Desde el punto de vista nefrológico, hay que tener en cuenta la gran variabilidad que presenta. La NF se caracteriza por una afectación que puede ir desde la dificultad para concentrar la orina o hipostenuria, (orina con densidad 1006 en este caso), hasta el carcinoma medular renal como expresión más extrema de gravedad9. Pueden estar presentes una función tubular proximal supranormal (el paciente tiene hiperfosforemia y reabsorción tubular de fosfatos incrementada), microhematuria, microalbuminuria, proteinuria de origen glomerular (detectada por Dipstick® o más fidedignamente, albuminuria en orina de 24h), hipertensión arterial, fracaso renal agudo e insuficiencia renal crónica8. Esta y la proteinuria glomerular son factores de riesgo asociados a un incremento de mortalidad en pacientes con EF4,10, estimándose una mortalidad global del 16-18% atribuida a la enfermedad renal.
Además de la forma más frecuente de glomerulopatía (GME FyS), puede manifestarse como glomerulonefritis membranoproliferativa, microangiopatía trombótica y la glomerulopatía específica de la EF2,8. En la biopsia rara vez es utilizada para establecer el diagnóstico, pero en la NF temprana, puede observarse hipertrofia glomerular, descrita como parte de la EF en 1960, siendo su localización más frecuente a nivel yuxtamedular, además de depósitos de hemosiderina tubulares que juegan un papel relevante en la progresión de la NF9. Otros hallazgos anatomopatológicos pasan por la falciformación en vasa recta, congestión capilar, expansión mesangial y lesión endotelial expresada como expansión de la lámina rara interna.

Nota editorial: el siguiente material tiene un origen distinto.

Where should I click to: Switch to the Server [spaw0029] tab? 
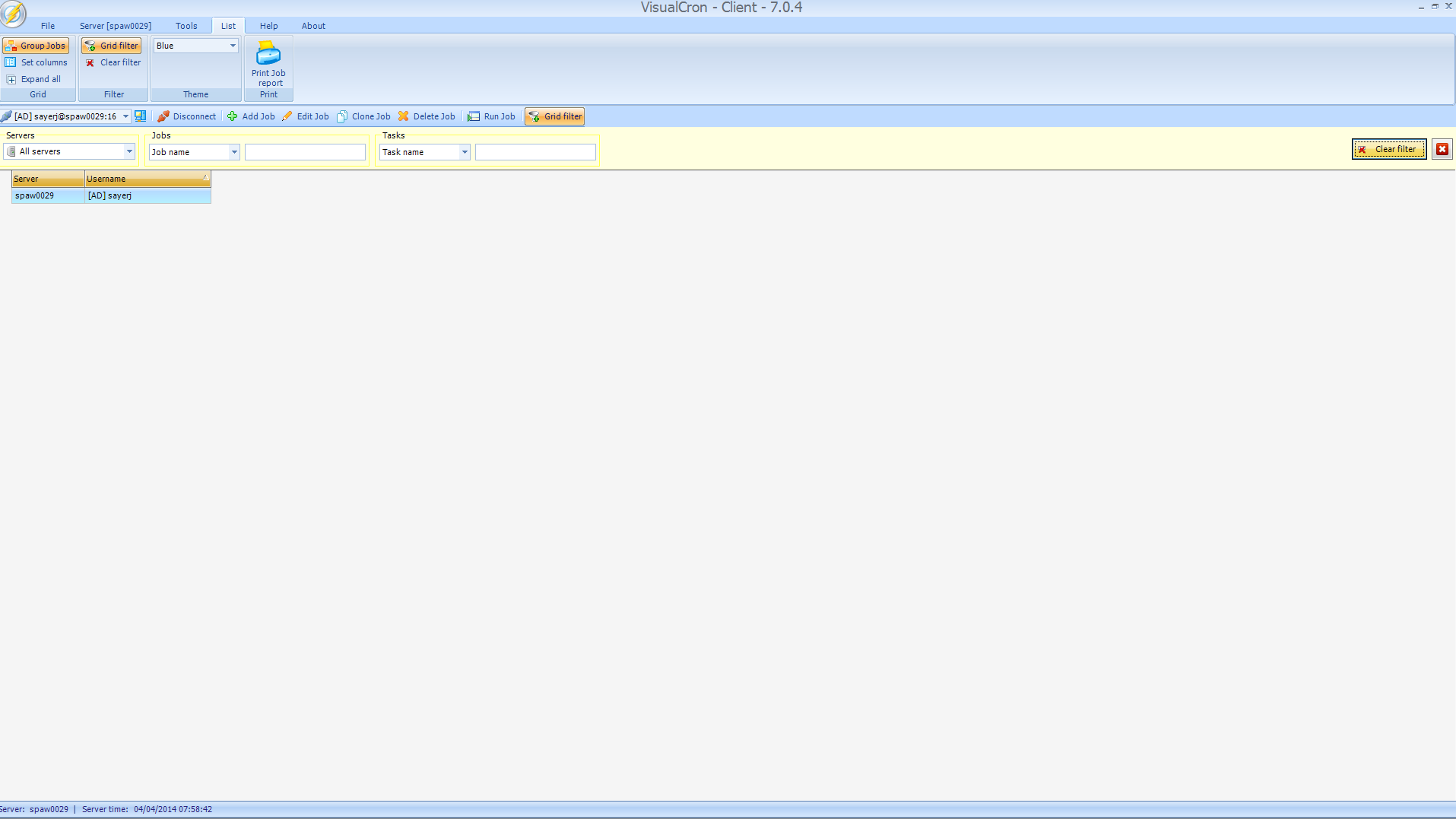116,26
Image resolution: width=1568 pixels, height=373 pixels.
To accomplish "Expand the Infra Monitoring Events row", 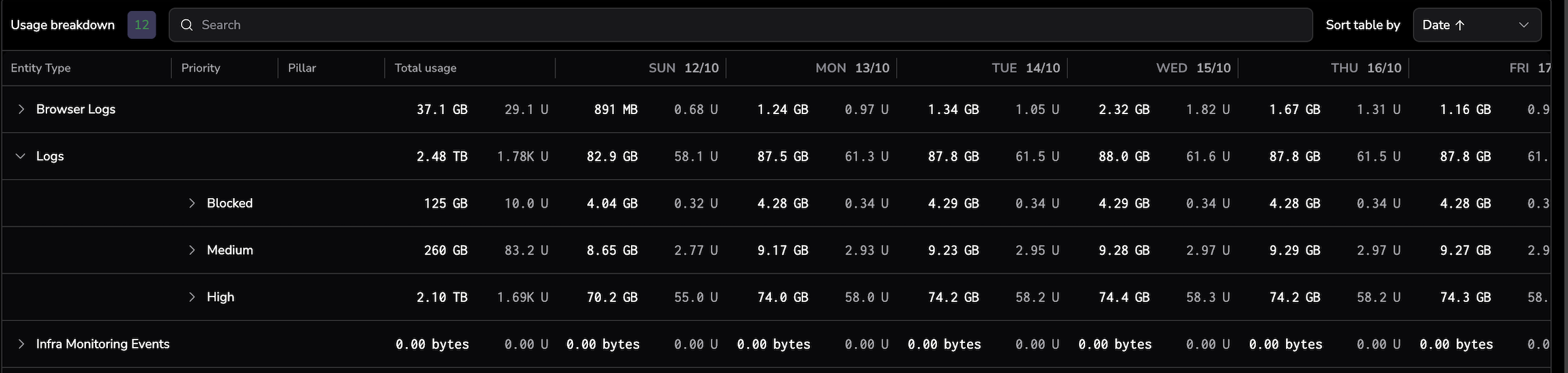I will pos(21,344).
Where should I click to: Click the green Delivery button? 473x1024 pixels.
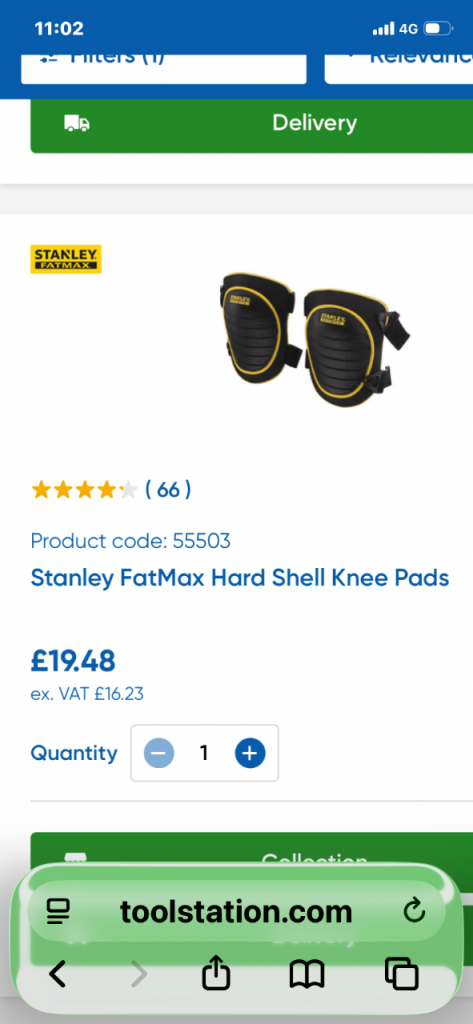tap(252, 124)
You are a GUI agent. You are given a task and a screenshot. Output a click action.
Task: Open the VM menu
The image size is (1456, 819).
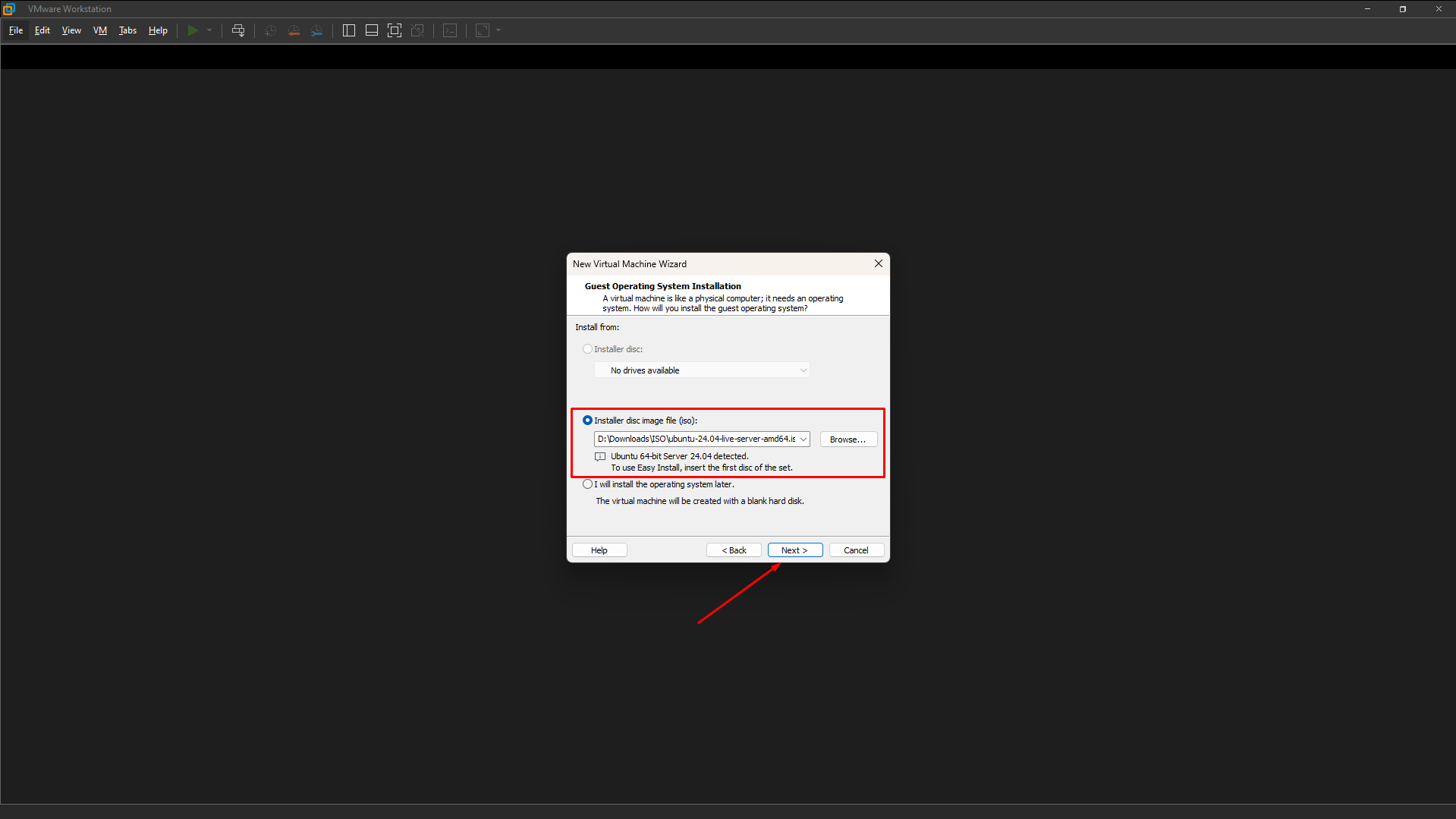click(100, 30)
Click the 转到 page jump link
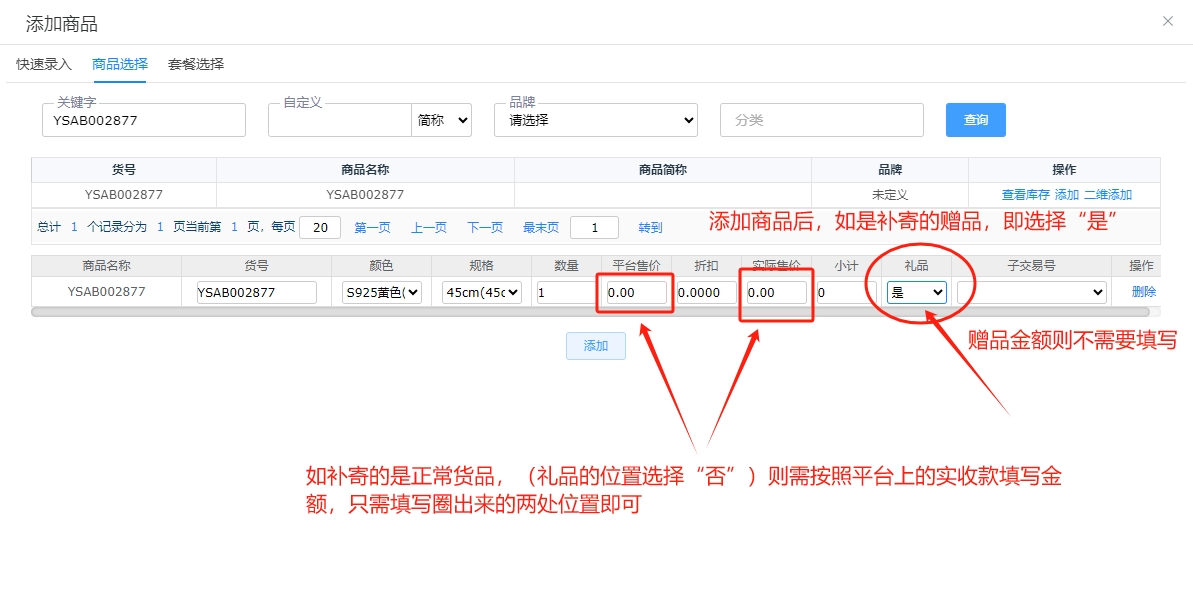This screenshot has height=616, width=1193. 650,228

Es necesaria en casos de proteinuria importante (>1g/día) o rápido deterioro de la función renal que sugiera una glomerulonefritis.
Concluimos que la aparición de proteinuria en un paciente con EF debe orientar a la existencia de una NF donde la hipertrofia glomerular es la consecuencia de una perfusión incrementada sobre este. Cuando alcanza el rango nefrótico se asocia a progresión de la ERC; es importante conocer el tipo de afectación dada la alta prevalencia de glomerulopatía en los adultos con EF, para lo cual la biopsia renal nos puede ayudar a marcar la evolución y pronóstico.